Terminei ontem a leitura da "Os Irmãos Karamazov", de Fiódor Dostoiévski. Confesso que assimilar as 1000 páginas do romance (999 para ser exato) exigiu um mergulho profundo e apaixonado, uma imersão voluntária na alma russa do século 19, cujas histórias individuais são tão atuais, tão presentes em nosso cotidiano. Cobiça e desapego, ciúme e compaixão, ódio e amor, alegria e tristeza, fé e descrença, liberdade e escravidão. Não somos feitos disso tudo ainda hoje? Não somos todos almas karamazovianas?
Esperei bastante antes de me debruçar sobre a obra que, para muitos, está entre os mais importantes clássicos da literatura universal. Aguardei a aclamada tradução da Editora 34, feita por Paulo Bezerra diretamente do russo. As traduções anteriores, baseadas no francês, eram incompletas. A tradução de Bezerra baseia-se em uma edição crítica da obra de Dostoievski realizada por um time de filólogos russos nos anos 70 – buscava-se, então, corrigir os cortes realizados pelas censuras czarista e stalinista. É, de acordo com o posfácio do tradutor, "a única efetivamente integral em língua portuguesa".

Bezerra também buscou respeitar o estilo "às vezes meio tosco" do original. Dostoievski não era propriamente um cultor da palavra exata. "A coisa mais feia deste mundo é a realidade. Se um escritor deseja retratá-la com justiça, é preciso dominar uma forma literária que a copie - não é permitido dispensar a feiura”, disse certa vez. Seu estilo era duro, porque ele via cruamente a aspereza do universo à sua volta.
No entanto, poucos o superam na criação de personagens que vivem no extremo da condição humana – humilhados, atormentados, torturados pela própria personalidade mesquinha.

É o caso da família Karamázov. O pai, Fiódor, bêbado e bufão, conseguiu acumular alguma fortuna graças ao matrimônio com mulheres de melhor extração social. Teve três filhos: Dmitri (ou Mítia), Ivan e Alieksiêi (ou Aliócha. Negligente, abandonou-os à própria sorte para serem educados por criados.
Violento e lascivo, Dmitri saiu ao pai – e disputa com ele os favores de Grúchenka, jovem mulher de má fama. Aliócha é um místico. Vive em um mosteiro ortodoxo, onde segue as orientações do caridoso monge Zossima. Ivan é o mais filosófico e especulativo, um livre-pensador que parece ironizar todos os sistemas religiosos ou filosóficos: flerta com o ateísmo, mas discute teologia de igual para igual com Aliócha.
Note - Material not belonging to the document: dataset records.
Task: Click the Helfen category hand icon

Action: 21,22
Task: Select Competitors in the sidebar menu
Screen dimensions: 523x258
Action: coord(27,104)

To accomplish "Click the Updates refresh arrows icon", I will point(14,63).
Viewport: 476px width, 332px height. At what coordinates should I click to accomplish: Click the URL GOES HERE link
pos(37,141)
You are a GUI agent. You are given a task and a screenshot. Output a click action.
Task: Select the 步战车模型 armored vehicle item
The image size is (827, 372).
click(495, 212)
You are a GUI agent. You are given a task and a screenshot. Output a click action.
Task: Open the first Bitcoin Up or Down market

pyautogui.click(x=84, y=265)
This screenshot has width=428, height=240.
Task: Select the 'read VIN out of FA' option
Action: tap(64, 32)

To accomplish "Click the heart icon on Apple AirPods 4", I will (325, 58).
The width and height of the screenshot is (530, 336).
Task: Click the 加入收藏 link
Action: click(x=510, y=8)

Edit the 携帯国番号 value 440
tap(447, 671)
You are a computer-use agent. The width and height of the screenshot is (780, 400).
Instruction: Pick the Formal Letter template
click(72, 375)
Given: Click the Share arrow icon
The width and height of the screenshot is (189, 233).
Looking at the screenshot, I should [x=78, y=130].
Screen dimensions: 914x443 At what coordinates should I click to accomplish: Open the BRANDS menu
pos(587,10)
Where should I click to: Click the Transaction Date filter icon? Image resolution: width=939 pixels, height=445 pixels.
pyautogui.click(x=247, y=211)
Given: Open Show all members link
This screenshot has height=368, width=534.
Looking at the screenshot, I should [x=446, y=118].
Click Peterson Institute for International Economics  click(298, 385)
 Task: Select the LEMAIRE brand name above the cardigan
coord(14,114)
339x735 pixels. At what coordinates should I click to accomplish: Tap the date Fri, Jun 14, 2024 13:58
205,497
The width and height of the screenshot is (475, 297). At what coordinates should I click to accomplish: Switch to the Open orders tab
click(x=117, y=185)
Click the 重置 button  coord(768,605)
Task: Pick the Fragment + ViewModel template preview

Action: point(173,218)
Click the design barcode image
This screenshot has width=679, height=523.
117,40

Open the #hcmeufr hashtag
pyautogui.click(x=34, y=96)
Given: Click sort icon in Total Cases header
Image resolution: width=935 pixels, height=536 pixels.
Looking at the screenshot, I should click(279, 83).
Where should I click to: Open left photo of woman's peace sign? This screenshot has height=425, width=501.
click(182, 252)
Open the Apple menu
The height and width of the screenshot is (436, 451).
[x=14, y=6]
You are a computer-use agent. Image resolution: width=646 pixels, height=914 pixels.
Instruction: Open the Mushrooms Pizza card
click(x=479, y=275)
“Sabei que não há nada mais elevado, nem mais forte, nem mais saudável, nem doravante mais útil para a vida que uma boa lembrança, sobretudo aquela trazida ainda na infância, da casa paterna. Muitos vos falam de vossa educação, mas uma lembrança maravilhosa, sagrada, conservada desde a infância, pode ser a melhor educação. Se o homem traz consigo muitas destas lembranças para sua vida, está salvo pelo resto da existência.” - Aliócha palestrando para as crianças (Pág. 996)

É Ivan é a figura mais marcante da obra, apesar da miríade de personagens repletos de verdade e força. O capítulo mais conhecido e celebrado do romance, "O grande inquisidor", deve-se a ele. Trata-se de um poema (ou, antes, do enredo de um poema que ele deseja escrever, já que não está em versos), no qual Jesus retorna à Terra, em Sevilha, no século XVI, e acaba preso pela Inquisição espanhola.
“E o homem realmente inventou Deus. E os estranho, o surpreendente não seria o fato de Deus realmente existir; o que, porém, surpreende é que essa ideia – a ideia da necessidade de Deus – possa ter subido à cabeça de um animal tão selvagem e perverso como o homem...” - Ivan Karamázov (Pág. 323)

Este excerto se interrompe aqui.